Collecting or conducting research using sensitive personal data requires ethical approval.

Personal data processing

Processing refers to any handling of and operations on personal data, including:

collection
storage
publication
disclosure
archiving
erasure or destruction

Examples include collecting personal data through interviews, surveys, or administrative registers.

Pseudonymized vs. anonymized data

Pseudonymized research data have been processed so that individuals can no longer be identified without access to additional information, such as a code key. Pseudonymization is an important and effective safeguard for protecting participant privacy in research. However, pseudonymized data qualify as personal data under the GDPR as it is still possible to identify an individual using additional data sources.

Anonymized research data, on the other hand, are fully de-identified and cannot be linked to an individual – not even via additional data sources – and therefore no longer count as personal data.

Code key

A code key is used to separate direct identifiers from research data by replacing them with serial numbers or similar placeholders.
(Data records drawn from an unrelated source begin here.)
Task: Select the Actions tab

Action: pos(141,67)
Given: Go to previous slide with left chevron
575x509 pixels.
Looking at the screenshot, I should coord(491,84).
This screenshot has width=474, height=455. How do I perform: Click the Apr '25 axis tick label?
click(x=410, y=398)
The mapping, or code key, between identifiers and serial numbers is stored separately. This way, data can be analyzed and interpreted without revealing identities, and the privacy of the research subjects is protected. However, as long as a code key exists, the data are considered pseudonymized, not anonymized, as the code key is an example of an additional data source that could be used to connect data to individuals. That means that the data are still considered personal data and fall under data protection regulations.

Re-identification

Re-identification refers to the process of combining indirect identifiers (e.g., age, income, and municipality) to identify individuals. This can be done using variables or indirect identifiers within the original dataset or by combining information from the original dataset with additional data sources such as registers or information on social media. The risk of re-identification can be reduced by recoding variables – for example, by grouping ages or incomes into larger intervals or brackets, or by using larger geographic units, such as county instead of municipality.

Official document

A document is considered official (allmän handling) if it is held by a public authority and has either been received or drawn up by that authority. Research data held by public institutions in Sweden are generally classified as official documents.
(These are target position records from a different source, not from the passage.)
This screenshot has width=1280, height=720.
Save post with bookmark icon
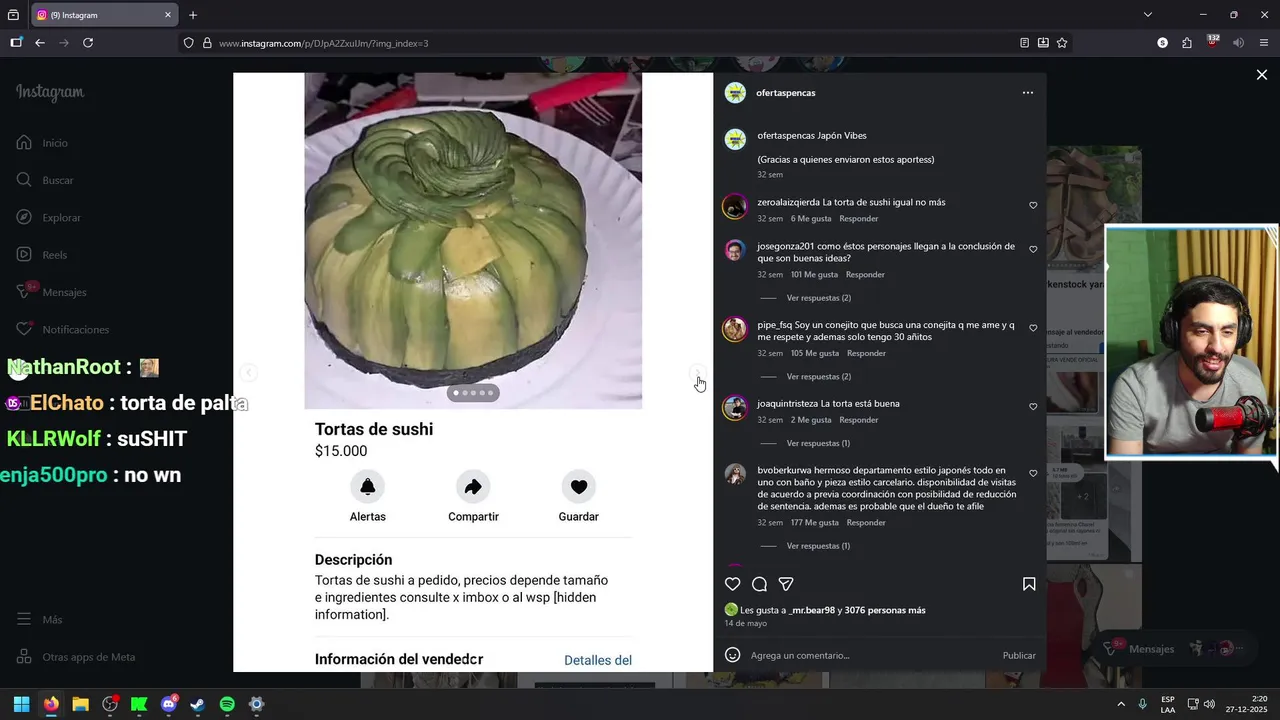pos(1029,584)
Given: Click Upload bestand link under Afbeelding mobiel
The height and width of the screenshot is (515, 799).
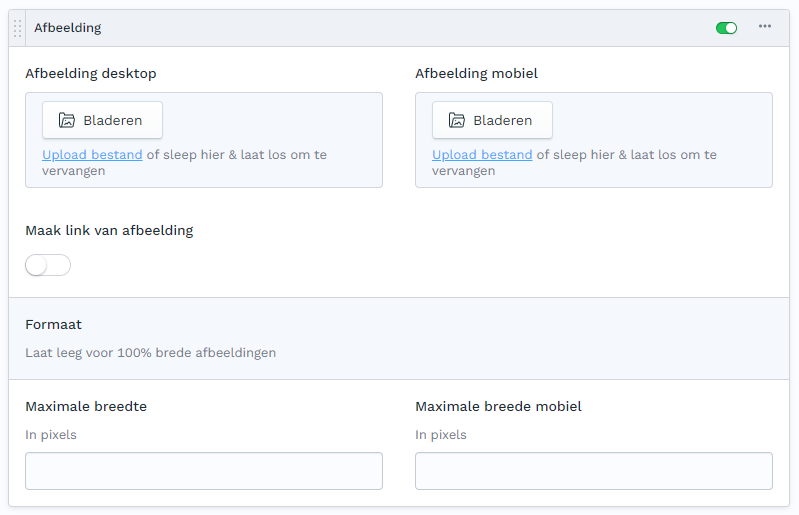Looking at the screenshot, I should [x=482, y=155].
Read more about research principals.

Data controller

A data controller (personuppgiftsansvarig) is the natural or legal person, public authority, agency or other body which, alone or jointly with others, determines the purposes and means of the personal data processing. The data controller is responsible for how research data containing personal information are processed. In Swedish publicly funded research, the data controller is typically the research principal – for example, the university.

Data processor

A data processor (personuppgiftsbiträde) processes personal data on behalf of the data controller. The data processor can be a natural or legal person, public authority, agency or other body, or a research infrastructure or company that helps collect or analyze research data on the controller’s behalf. The data processor is always external to the data controller’s organization and operates under a specific mandate to process personal data for the data controller’s organization. This mandate is always regulated by a Data Processing Agreement (personuppgiftsbiträdesavtal).
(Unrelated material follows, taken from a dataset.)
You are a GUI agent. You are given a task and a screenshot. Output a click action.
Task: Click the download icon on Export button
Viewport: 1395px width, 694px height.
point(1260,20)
When two universities collaborate in research, each university is typically the data controller for the data it manages.

Data Protection Officer

Public authorities and universities acting as data controllers are required to appoint a Data Protection Officer, DPO (dataskyddsombud). The DPO’s role is to inform and advise on the General Data Protection Regulation (GDPR), provide guidance on personal data processing, and monitor the organization’s compliance with the GDPR. The DPO must be involved in all data protection impact assessments and acts as the contact point for the Swedish Authority for Privacy Protection (IMY).

Statistical disclosure control

Statistical disclosure control refers to a set of methods used to ensure that individual-level data cannot be inferred from a dataset. It also includes techniques for assessing risks of re-identification and information loss when anonymizing or pseudonymizing data.

Read more: Handbok i statistisk röjandekontroll (PDF) (Handbook on statistical disclosure control; in Swedish).

Encryption

Encryption is the process of converting information into a code or cipher that cannot be read without a decryption key. Encryption algorithms range from simple ones (e.g., shifting letters three steps ahead in the alphabet) to highly secure algorithms that cannot be broken even with supercomputers – unless the key is known. For research data containing personal information, encryption is considered a form of pseudonymization – the encrypted data are pseudonymized and the decryption key is additional information that can be used to identify individuals in the data.

In research, encryption is often used for data at rest, meaning data that are not in active use.